So I suppose what I wanted to say was you are not alone, and men react differently to us about this issue.  It might be that he feels he is protecting you from disappointment by saying "let's wait", or he may just want some time with you, or he may want to wait for a while until he feels you have enough security to provide what he wants to provide for your child.  The only way you are going to know is if you talk to him about it, and even then it might take some time.  My husband refuses to talk about things when I am upset and although it drives me crazy it does mean that neither of us say things we regret...  Maybe wait for a time when you are both relaxed and calm and just ask where he feels he is at and what he sees as the future of your ttc journey.

Sending you lots of  
xxxx


----------



## Nosilab (Jun 29, 2011)

Hi mrsxg

My DH has never been 100% behind having a baby - and still isn't now. He says he's only agreeing to go along with things because he can see how much I want it and how upset I am every month when things don't happen. He's always been really honest with me, and we've had many MANY difficult conversations, but he's always come around to things in the end and been willing to push his boundaries and give things a go. He always said right from the start he didn't want to go as far as IVF, then did when the time came. Then said he didn't want to consider the donor egg option, but has now agreed to go on the waiting list. However, I'm not sure all of this would have been possible without the help of a Relate counsellor. Before we saw her I struggled to even get DH to feel comfortable with me coming off the pill - he was convinced I'd get pregnant straight away (if only!) and was like your DH with worrying about finances, the size of our house, the changes to our lifestyle and basically not really wanting what I wanted! I'll be honest, it's been mega stressful at times, so I do understand how you feel.

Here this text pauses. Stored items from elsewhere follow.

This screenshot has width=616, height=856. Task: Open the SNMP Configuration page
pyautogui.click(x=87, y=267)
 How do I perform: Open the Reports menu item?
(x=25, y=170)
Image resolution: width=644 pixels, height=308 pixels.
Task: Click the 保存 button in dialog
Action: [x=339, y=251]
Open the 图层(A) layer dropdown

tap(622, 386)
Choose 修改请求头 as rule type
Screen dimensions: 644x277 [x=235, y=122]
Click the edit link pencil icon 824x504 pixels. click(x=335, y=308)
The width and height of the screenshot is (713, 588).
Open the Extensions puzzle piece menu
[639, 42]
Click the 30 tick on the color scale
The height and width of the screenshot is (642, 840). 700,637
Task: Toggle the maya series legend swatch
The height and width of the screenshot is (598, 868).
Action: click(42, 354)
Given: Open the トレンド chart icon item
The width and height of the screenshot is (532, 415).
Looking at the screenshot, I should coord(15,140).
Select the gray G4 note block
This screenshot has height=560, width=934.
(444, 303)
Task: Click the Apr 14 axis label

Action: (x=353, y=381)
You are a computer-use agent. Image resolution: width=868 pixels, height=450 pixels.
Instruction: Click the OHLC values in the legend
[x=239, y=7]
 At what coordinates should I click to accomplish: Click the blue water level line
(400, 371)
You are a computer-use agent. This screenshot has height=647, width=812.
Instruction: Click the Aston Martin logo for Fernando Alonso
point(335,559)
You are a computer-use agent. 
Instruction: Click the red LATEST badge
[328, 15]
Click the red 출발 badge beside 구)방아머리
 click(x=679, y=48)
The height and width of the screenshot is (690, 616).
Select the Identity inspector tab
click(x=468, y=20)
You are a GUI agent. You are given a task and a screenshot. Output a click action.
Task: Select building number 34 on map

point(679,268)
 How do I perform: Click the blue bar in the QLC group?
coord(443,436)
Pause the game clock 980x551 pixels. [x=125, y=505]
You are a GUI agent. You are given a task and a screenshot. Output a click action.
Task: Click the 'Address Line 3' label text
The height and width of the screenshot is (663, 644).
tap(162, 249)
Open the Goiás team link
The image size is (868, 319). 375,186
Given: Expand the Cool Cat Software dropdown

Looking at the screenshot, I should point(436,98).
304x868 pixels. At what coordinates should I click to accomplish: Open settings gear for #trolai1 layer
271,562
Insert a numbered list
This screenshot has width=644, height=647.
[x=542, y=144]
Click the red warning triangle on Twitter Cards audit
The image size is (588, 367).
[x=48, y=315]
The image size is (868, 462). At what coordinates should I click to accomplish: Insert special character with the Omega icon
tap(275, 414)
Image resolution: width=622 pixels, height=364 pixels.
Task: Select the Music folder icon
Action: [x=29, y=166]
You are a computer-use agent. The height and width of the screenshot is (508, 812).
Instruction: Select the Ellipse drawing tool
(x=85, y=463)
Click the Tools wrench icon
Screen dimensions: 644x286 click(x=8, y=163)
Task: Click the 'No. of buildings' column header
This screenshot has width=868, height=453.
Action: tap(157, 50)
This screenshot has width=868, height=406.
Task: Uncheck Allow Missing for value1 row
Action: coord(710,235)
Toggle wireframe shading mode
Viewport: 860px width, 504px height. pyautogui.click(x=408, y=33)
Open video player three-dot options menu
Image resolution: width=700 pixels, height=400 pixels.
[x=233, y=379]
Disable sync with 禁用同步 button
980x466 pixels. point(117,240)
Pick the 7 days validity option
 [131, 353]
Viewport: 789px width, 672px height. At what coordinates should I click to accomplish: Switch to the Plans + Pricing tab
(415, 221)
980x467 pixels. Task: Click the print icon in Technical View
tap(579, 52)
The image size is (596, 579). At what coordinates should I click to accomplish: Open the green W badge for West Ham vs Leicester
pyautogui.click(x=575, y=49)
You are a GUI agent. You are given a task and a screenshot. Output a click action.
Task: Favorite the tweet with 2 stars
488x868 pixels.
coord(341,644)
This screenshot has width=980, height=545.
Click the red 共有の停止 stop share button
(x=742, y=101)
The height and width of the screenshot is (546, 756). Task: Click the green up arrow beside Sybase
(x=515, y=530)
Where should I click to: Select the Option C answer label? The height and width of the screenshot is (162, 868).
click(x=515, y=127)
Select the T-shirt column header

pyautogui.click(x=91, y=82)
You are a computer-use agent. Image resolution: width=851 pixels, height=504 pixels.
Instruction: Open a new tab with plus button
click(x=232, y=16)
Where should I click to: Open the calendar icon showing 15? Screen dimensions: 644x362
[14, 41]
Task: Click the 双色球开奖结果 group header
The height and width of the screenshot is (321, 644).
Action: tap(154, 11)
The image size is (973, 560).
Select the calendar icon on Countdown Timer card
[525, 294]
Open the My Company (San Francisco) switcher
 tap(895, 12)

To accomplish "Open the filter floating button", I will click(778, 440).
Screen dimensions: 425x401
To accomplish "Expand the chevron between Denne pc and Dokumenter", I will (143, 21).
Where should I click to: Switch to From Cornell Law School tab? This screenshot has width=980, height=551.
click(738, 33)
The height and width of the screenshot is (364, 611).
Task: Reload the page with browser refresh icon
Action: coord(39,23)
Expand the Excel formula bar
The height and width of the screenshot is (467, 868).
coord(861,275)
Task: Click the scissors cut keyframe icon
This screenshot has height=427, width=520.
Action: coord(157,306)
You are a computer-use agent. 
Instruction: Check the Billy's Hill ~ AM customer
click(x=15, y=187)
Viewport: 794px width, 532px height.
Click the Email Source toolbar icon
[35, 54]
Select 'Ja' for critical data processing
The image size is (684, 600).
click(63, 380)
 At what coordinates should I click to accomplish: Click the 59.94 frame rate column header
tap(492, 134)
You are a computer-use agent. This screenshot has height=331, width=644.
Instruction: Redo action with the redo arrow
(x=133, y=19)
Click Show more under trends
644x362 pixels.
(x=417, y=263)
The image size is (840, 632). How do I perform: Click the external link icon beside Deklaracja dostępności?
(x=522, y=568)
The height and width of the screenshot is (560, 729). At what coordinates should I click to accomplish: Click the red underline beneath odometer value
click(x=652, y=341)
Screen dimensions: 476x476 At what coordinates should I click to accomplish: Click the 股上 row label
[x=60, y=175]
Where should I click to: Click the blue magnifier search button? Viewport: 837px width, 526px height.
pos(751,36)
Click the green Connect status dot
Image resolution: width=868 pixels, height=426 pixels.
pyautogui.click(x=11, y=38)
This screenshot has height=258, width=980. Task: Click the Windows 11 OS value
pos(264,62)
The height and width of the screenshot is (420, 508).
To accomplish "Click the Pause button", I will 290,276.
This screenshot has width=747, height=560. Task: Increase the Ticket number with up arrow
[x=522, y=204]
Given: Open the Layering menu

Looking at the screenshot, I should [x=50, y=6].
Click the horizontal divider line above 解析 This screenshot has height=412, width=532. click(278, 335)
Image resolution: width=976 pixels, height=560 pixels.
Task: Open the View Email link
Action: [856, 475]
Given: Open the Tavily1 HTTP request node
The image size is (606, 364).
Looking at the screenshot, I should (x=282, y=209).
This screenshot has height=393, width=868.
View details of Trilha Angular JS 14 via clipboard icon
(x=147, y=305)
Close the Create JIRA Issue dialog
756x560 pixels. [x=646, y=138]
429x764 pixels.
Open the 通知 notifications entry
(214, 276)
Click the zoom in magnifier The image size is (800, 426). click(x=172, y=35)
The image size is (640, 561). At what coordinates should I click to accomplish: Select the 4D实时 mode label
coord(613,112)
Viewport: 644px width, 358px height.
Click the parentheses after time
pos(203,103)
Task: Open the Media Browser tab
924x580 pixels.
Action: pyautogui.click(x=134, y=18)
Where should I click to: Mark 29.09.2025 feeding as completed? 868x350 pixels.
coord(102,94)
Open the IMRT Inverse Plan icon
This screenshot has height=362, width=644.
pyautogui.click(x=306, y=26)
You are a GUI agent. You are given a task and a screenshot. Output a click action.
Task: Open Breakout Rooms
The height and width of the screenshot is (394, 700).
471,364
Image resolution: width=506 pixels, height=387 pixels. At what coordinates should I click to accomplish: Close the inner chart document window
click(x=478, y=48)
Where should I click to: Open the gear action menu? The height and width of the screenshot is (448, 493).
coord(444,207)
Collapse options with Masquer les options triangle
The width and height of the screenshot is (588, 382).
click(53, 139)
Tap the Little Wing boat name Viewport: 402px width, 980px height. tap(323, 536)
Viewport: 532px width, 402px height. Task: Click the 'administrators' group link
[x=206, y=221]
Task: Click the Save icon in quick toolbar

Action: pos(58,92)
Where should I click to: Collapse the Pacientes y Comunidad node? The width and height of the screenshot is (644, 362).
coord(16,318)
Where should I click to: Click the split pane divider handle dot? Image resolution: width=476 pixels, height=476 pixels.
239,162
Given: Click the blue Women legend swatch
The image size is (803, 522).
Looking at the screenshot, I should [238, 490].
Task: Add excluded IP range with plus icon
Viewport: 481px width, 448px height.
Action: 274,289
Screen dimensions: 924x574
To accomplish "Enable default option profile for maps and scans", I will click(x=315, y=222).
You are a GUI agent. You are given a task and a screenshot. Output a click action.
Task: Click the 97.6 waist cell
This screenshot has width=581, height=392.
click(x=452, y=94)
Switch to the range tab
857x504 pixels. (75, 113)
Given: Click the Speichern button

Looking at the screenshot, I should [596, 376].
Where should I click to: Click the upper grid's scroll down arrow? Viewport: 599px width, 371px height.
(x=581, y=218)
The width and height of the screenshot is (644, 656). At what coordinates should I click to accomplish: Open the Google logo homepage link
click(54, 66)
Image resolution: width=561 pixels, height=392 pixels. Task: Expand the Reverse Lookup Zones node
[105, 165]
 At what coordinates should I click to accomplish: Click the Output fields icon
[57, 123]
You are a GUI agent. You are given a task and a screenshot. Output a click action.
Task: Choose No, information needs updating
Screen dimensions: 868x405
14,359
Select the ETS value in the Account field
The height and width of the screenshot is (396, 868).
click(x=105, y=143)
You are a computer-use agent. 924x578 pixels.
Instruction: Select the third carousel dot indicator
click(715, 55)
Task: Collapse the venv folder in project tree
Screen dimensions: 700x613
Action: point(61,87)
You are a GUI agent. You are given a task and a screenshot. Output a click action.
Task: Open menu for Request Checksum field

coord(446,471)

Apart from the 'baby issue' there was/is nothing wrong with our relationship, we are very happily married so I felt a bit of a fraud going to 'Relate' as I always thought that was only for couples who were about to split up - and that definitely wasn't us. However, the counsellor was great and said it was a very common issue (the woman wanting a baby, the man not). Would you and DH consider that? I didn't think my DH would consider it, but when I _reluctanty _ mentioned it to him he just said "ok" - I was shocked! I'll admit he did start off at each session like a grumpy teenager but by the end of each session was joining in and saying how he really felt. Anyway, it got us to where we are now so just thought it might be an option for you also, but also wanted to let you know you're not alone....


----------



## Furmummyx2 (Sep 5, 2011)

Thank you for the replies ladies. 
I means a lot knowing i'm not alone.
I will defo look into the relate counseller NosilaB  Thank you.

I just really wish he'd talk to me and honestly tell me what he's thinking!

I know he loves me and he's been SO supportive of everything but TTC its like a no go area!!
xxx


----------



## Nosilab (Jun 29, 2011)

Good luck mrsxg, I really hope it all works out for you, especially the Relate option.  My DH really loves and cares for me too, and is supportive in every other aspect of our lives (and as much as he can be re babies!) but he's always hated talking about ttc, it's never been easy, so I know exactly how you feel  

xxx


----------